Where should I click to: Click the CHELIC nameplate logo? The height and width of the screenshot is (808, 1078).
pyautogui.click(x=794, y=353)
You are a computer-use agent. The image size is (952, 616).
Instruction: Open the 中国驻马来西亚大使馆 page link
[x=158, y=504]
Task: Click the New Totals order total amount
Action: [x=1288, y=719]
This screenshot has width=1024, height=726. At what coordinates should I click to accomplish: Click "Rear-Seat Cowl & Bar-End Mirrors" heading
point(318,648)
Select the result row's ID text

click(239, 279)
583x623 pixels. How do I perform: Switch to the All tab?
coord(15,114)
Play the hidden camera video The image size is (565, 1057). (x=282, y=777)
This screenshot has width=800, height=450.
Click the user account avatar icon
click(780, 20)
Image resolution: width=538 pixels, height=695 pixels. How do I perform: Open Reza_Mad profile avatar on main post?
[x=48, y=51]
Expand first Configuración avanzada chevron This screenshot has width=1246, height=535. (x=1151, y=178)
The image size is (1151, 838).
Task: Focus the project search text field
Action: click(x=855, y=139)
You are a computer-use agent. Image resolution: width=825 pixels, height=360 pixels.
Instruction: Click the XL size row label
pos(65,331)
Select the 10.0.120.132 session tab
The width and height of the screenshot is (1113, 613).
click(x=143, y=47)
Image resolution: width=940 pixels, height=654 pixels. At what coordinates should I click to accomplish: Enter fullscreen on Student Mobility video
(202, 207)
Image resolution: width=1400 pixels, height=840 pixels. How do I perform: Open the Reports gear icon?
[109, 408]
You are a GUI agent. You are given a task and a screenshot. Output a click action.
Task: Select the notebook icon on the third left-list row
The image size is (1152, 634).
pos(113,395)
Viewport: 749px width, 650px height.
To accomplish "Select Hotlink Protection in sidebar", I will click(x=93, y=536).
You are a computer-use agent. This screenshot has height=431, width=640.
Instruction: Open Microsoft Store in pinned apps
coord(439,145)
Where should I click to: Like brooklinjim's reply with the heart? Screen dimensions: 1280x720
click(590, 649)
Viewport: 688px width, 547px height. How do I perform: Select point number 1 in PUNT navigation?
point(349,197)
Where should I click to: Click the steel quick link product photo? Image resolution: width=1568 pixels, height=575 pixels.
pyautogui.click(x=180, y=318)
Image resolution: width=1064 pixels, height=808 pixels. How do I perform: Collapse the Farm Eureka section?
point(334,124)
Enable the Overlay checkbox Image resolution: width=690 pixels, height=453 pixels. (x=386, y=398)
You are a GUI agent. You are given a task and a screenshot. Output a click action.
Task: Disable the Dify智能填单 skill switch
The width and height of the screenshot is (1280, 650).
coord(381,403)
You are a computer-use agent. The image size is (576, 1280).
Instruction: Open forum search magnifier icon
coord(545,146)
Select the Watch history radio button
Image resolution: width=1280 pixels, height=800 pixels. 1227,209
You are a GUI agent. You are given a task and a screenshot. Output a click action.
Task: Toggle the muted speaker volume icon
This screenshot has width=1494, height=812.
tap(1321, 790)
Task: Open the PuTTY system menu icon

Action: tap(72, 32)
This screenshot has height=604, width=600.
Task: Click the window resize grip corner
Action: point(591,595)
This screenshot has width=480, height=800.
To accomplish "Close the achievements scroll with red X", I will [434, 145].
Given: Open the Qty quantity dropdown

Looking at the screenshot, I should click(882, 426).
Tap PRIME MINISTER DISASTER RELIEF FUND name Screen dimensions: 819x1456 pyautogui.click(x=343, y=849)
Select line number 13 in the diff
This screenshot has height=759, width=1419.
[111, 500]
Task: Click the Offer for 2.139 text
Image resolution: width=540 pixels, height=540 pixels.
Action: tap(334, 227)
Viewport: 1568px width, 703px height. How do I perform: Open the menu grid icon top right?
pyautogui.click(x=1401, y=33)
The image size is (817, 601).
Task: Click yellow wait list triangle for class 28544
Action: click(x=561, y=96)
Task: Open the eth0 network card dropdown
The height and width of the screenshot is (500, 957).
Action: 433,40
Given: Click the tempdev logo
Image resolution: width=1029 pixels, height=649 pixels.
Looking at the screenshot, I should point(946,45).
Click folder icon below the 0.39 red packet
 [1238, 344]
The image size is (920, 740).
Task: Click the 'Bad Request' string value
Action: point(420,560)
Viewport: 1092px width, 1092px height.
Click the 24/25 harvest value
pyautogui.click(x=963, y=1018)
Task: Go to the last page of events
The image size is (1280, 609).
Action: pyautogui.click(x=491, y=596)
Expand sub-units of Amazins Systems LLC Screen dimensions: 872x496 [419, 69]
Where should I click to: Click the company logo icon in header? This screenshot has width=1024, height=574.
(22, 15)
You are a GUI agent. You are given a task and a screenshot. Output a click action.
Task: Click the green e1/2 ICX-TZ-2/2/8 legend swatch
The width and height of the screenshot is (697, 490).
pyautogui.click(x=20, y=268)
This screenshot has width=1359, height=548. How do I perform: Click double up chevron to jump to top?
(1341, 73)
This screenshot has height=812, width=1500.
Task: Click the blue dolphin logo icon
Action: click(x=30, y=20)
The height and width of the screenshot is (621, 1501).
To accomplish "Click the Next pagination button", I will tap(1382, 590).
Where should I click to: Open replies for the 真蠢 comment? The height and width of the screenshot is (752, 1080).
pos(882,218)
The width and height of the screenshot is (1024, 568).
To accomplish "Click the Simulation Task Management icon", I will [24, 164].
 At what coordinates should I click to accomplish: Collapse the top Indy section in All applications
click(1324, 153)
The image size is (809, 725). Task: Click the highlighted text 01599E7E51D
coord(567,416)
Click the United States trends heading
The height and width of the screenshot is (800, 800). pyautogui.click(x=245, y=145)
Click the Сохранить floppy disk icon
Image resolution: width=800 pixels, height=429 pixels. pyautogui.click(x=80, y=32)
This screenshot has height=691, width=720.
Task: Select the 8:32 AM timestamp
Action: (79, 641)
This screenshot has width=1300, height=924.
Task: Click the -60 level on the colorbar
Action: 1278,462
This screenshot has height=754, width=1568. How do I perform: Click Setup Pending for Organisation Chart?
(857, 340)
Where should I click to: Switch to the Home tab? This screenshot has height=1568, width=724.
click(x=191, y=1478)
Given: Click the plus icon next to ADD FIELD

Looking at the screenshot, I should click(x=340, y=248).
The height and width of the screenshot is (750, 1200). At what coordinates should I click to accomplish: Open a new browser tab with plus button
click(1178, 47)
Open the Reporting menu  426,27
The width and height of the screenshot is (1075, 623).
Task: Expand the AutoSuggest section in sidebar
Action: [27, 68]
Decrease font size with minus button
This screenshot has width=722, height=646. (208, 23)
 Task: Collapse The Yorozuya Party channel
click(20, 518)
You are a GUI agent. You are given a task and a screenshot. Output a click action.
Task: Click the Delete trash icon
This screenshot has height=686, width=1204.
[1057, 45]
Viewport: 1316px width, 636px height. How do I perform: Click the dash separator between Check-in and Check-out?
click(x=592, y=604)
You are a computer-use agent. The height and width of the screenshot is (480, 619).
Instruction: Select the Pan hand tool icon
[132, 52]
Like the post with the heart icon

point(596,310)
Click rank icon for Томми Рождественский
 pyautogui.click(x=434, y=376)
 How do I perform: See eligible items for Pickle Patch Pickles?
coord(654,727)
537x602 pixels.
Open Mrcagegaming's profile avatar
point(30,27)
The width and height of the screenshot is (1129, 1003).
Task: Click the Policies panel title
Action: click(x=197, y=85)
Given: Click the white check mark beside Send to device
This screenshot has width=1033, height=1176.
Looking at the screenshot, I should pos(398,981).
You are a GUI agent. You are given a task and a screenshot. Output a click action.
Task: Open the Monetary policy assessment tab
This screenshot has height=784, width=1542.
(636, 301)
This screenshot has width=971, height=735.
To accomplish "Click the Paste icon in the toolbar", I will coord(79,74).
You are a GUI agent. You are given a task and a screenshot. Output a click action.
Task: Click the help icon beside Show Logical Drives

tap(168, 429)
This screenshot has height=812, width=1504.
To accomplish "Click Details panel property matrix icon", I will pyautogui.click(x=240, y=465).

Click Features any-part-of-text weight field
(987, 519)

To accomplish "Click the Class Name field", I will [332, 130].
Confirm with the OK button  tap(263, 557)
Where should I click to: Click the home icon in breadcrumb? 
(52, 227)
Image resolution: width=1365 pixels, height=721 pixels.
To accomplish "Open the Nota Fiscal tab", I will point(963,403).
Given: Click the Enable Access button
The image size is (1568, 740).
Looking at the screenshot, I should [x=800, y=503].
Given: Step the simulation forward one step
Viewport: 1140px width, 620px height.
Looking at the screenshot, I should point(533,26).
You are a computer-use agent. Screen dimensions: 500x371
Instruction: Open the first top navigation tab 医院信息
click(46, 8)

----------------

* TASK REQUIREMENTS *
Read through the entries above and copy each line that has the string "will" in it.

* WRITTEN RESPONSE *
To accomplish "Select Hotlink Protection in sidebar", I will click(x=93, y=536).
To accomplish "Close the achievements scroll with red X", I will [434, 145].
To accomplish "Click the Next pagination button", I will tap(1382, 590).
To accomplish "Click the Simulation Task Management icon", I will [24, 164].
To accomplish "Click the Paste icon in the toolbar", I will coord(79,74).
To accomplish "Click Details panel property matrix icon", I will pyautogui.click(x=240, y=465).
To accomplish "Click the Class Name field", I will [332, 130].
To accomplish "Open the Nota Fiscal tab", I will point(963,403).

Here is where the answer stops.